O contraste divino ao orgulho humano.
Jesus falou pouco a respeito do próprio caráter. Quando falou, apontou para mansidão e humildade de coração. O convite registrado em Mateus não menciona poder, sabedoria nem autoridade — menciona exatamente aquilo que qualquer cultura, na época e agora, classifica como fraqueza de quem não conseguiu chegar mais longe.
O livro percorre esse caráter na ordem em que ele se manifesta. Começa antes da manjedoura, no esvaziamento voluntário do Filho, a kenosis. Passa pela encarnação e pela submissão à vontade do Pai. Segue pelas estradas da Galileia e termina no Calvário. A humildade de Cristo atravessa a linha inteira, do princípio ao madeiro.

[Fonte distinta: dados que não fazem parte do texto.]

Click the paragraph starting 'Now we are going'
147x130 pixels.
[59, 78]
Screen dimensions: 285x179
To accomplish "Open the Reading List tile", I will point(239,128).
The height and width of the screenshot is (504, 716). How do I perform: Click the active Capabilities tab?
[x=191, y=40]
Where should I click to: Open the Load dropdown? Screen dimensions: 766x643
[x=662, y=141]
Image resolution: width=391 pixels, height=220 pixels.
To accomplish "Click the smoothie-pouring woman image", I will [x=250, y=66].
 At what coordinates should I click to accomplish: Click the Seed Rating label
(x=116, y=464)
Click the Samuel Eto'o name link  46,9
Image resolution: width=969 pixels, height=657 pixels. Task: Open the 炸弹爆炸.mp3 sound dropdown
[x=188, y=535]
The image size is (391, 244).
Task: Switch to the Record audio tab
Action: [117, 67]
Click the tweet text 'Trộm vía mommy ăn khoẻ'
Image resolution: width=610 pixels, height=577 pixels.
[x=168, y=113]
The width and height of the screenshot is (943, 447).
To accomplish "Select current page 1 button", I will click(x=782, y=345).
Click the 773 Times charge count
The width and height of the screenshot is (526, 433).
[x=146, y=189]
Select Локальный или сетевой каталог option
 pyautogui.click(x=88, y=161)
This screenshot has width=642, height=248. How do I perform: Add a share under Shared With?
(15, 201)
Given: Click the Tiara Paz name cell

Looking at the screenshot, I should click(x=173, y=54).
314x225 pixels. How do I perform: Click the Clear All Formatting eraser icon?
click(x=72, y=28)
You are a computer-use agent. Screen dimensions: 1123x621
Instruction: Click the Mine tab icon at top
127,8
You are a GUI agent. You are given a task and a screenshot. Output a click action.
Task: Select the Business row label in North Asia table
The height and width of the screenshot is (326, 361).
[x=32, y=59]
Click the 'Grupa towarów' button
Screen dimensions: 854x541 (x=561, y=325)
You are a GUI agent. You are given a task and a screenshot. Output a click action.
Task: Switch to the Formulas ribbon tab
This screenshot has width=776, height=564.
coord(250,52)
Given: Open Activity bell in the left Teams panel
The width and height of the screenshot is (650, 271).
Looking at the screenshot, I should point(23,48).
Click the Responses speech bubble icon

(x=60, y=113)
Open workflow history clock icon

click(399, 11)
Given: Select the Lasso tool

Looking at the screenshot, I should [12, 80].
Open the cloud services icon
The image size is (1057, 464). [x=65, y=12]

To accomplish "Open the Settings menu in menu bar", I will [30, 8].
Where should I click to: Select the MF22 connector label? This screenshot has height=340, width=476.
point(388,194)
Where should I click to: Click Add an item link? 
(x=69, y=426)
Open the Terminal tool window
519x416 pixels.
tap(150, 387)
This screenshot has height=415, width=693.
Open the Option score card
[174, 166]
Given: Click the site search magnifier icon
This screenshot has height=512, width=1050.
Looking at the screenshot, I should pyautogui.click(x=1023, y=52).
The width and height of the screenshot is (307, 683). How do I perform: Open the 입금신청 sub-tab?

A expressão prática ocupa boa parte do texto. Quem Jesus recebeu, quem ele demorou a dispensar, como respondeu a quem o atacava, o que fez com a bacia e a toalha diante dos discípulos. Mansidão ali é força sob domínio deliberado, exercida por quem tinha alternativa disponível e escolheu não usá-la.
Depois vem o espelho. O livro coloca lado a lado o coração inclinado à autossuficiência — o que interrompe, o que precisa ter razão, o que mede o próprio valor pela posição que ocupa — e o coração de Cristo. A comparação é desconfortável de propósito, porque é assim que ela funciona.
A parte final é prática: silêncio, oração, serviço, gratidão, e o trabalho do Espírito Santo sobre aquilo que disciplina nenhuma alcança. Humildade não se produz por imitação de gestos. Ela se forma em quem convive de perto com o modelo por tempo suficiente para ser mudado por ele.
Mansidão não é ausência de força. É força que escolheu não se impor, exercida por quem tinha todo o direito de fazer o contrário e não fez.